What the task asks: Go through the records and filter out every line lacking the word "field"; copy the lines that remain.

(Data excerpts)
--- START ---

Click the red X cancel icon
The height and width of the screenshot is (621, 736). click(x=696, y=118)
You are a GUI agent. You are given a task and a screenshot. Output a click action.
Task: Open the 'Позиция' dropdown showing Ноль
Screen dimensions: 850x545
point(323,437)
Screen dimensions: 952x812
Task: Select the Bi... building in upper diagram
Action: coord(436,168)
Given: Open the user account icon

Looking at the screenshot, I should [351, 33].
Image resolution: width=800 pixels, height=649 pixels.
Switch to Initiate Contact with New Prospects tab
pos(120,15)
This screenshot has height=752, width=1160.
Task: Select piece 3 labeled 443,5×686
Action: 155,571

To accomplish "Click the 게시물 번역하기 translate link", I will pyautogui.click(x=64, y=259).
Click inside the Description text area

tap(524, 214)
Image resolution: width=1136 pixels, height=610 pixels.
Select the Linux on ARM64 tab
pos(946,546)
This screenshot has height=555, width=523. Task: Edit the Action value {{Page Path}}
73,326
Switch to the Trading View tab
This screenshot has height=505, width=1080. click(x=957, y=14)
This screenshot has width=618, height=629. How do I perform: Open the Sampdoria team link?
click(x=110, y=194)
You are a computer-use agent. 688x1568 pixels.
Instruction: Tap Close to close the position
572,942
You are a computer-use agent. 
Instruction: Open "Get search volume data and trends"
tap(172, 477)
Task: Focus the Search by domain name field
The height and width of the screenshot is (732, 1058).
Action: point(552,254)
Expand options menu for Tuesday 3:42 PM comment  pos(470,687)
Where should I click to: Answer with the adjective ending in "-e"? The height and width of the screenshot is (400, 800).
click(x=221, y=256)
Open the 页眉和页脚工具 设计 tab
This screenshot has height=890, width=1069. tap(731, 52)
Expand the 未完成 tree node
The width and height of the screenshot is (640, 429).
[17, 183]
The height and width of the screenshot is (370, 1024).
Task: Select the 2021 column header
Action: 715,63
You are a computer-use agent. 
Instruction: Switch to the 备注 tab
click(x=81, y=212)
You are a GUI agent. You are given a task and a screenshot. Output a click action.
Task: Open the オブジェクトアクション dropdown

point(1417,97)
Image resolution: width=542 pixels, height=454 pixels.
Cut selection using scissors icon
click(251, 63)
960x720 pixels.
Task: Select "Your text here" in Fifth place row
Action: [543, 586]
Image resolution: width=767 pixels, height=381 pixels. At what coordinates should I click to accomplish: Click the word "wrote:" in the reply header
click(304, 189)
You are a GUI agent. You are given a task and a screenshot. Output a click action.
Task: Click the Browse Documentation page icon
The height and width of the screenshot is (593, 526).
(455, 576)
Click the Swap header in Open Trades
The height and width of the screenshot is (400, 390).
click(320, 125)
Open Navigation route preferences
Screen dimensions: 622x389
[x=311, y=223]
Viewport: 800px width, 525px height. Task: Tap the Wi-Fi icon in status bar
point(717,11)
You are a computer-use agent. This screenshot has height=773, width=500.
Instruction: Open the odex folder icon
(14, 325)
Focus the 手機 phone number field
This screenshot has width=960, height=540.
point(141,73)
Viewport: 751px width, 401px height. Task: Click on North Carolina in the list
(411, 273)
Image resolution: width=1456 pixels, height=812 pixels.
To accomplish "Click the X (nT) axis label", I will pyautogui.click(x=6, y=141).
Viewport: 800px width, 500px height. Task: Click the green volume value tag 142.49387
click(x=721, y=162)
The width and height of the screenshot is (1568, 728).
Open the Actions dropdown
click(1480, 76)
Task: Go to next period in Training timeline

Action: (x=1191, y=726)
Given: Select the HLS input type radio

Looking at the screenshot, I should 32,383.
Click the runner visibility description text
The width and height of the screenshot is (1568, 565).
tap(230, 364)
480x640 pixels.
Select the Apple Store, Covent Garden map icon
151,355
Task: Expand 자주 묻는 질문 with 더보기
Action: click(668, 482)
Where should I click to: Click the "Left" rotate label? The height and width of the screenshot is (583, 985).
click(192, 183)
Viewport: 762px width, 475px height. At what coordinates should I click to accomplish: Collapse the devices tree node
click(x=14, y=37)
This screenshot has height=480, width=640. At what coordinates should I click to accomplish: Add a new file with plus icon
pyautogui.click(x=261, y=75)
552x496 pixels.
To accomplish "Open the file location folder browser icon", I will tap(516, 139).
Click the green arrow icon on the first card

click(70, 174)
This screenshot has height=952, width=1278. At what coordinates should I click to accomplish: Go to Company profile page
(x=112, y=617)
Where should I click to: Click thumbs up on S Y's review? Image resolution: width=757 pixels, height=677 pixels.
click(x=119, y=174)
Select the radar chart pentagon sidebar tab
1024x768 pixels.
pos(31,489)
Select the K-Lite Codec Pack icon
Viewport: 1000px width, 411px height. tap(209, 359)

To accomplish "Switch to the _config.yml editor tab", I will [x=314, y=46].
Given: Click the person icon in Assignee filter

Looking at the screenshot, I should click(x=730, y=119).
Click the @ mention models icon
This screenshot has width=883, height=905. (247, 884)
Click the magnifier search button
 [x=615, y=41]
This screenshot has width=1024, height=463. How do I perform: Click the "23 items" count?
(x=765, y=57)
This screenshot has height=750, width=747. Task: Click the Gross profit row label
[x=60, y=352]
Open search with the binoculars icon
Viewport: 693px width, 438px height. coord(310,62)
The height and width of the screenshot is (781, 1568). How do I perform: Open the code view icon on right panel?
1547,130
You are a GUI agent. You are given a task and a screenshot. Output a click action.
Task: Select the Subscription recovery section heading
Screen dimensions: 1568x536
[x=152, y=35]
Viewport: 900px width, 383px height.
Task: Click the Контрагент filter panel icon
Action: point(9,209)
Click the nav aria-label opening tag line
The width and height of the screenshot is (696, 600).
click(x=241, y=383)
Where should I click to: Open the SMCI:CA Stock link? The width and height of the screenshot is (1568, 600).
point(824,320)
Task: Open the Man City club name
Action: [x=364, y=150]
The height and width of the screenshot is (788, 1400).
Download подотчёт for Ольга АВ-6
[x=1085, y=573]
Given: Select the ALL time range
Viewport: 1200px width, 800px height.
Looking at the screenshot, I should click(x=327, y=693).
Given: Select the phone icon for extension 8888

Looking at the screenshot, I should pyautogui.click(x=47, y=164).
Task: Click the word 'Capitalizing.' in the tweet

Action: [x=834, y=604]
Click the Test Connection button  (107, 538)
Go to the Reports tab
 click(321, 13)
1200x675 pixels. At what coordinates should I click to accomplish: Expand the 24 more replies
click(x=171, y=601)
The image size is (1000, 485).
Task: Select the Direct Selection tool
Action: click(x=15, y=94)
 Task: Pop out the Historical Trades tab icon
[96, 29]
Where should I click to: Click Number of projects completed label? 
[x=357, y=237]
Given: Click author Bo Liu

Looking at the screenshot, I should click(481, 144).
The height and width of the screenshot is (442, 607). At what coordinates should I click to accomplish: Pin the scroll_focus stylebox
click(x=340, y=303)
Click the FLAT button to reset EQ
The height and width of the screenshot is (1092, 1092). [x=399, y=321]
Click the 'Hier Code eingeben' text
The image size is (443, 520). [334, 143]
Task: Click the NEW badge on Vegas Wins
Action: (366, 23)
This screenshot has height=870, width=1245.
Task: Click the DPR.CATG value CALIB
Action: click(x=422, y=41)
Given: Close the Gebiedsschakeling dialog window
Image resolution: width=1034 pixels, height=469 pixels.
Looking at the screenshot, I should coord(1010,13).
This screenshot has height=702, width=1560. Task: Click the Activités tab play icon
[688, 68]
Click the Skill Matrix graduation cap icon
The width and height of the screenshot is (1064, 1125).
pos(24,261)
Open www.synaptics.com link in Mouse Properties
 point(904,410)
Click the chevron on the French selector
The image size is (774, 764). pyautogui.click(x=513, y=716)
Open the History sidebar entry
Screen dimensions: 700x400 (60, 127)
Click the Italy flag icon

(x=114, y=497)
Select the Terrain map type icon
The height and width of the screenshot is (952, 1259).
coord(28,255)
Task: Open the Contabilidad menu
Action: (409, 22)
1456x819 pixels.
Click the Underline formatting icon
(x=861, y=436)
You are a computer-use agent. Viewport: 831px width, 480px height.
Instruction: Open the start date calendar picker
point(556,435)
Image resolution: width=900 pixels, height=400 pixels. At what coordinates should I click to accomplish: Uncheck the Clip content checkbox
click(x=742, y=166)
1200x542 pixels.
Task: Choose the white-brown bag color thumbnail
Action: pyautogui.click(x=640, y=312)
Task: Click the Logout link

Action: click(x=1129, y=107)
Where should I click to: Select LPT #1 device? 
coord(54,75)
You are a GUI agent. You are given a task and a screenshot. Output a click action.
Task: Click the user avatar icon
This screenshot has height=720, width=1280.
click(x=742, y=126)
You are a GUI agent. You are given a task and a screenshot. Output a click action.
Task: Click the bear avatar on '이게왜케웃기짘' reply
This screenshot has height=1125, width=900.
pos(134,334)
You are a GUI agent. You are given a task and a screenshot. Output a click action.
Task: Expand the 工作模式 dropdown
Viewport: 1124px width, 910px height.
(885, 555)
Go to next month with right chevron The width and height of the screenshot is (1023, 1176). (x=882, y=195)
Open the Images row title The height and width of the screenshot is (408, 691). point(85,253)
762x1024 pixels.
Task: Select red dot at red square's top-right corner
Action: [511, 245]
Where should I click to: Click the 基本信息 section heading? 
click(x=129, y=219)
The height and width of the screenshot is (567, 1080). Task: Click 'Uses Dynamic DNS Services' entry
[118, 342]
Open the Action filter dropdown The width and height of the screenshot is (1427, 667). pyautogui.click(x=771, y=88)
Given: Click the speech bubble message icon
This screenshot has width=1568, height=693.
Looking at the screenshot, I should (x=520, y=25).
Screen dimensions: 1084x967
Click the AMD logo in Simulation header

--- END ---

Solution:
Task: Focus the Search by domain name field
Focus the 手機 phone number field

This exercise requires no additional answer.